I don't think there is a portable way. Mostly because of compiler optimization and different architecture ABI between every target.
But C++ provides you with that exact same capability, why not use it?
void HackedVtable()
{
cout << "Hacked V-Table" << endl;
}
class Base
{
public:
virtual Test() { cout <<"base"; }
virtual Test1() { cout << "Test 1"; }
void *prt;
Base(){}
};
class Derived : public Base
{
public:
Test()
{
HackedVtable(); // <-- NOTE
}
};
int main()
{
Derived b1; // <-- NOTE
b1.Test();
return 0;
}
Another way to achieve the same thing is by cheking similar code:
GObject:
http://en.wikipedia.org/wiki/Gobject
GLib:
http://en.wikipedia.org/wiki/GLib
Vala:
http://en.wikipedia.org/wiki/Vala_%28programming_language%29
Those guys wanted to work with a object and class oriented programming language, but "C++", didn't fit their requisites. Then , they took "plain C", and simulate objects withn records & pointers, including Virtual Method Tables. Eventually got a similar language called "Vala", their own "C++" alike language (with their own V.M.T.).
Another related links:
http://en.wikipedia.org/wiki/Virtual_method_table
http://www.artima.com/insidejvm/ed2/jvmP.html
Cheers.
well its quite easy to figure out. Find hte VTAble pointer (In visual studio its the first 4/8 bytes). Then step into a normal call of Test (into the assembler) and you'll see it jump to the Vtable and then to your test function. To override test just replace the pointer where you jumped from in the VTable.

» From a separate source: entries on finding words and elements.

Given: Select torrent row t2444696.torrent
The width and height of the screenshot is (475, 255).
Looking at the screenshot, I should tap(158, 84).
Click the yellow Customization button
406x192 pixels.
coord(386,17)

This is usually called "virtual table hooking" or something like that.
If you are going to use it much, then I suggest the SourceHook library. It was developed for hacking closed source game engines in game mods. For instance, it was used in The Dark Mod before idTech4 became open source.
I don't think the vTable is in read only area because is it dynamically populated. The only way it can fail is when the compiler is absolutely sure which implementation will be called in compile time and skip the vTable lookup with direct function call(de-virtualization).
EDIT: As #groovyspaceman pointed out, I see that I used wrong wording. The vTable class member pointer is mutable, the vTable itself is compiler generated and it depends on the system and the compiler if it can, or cannot be modified.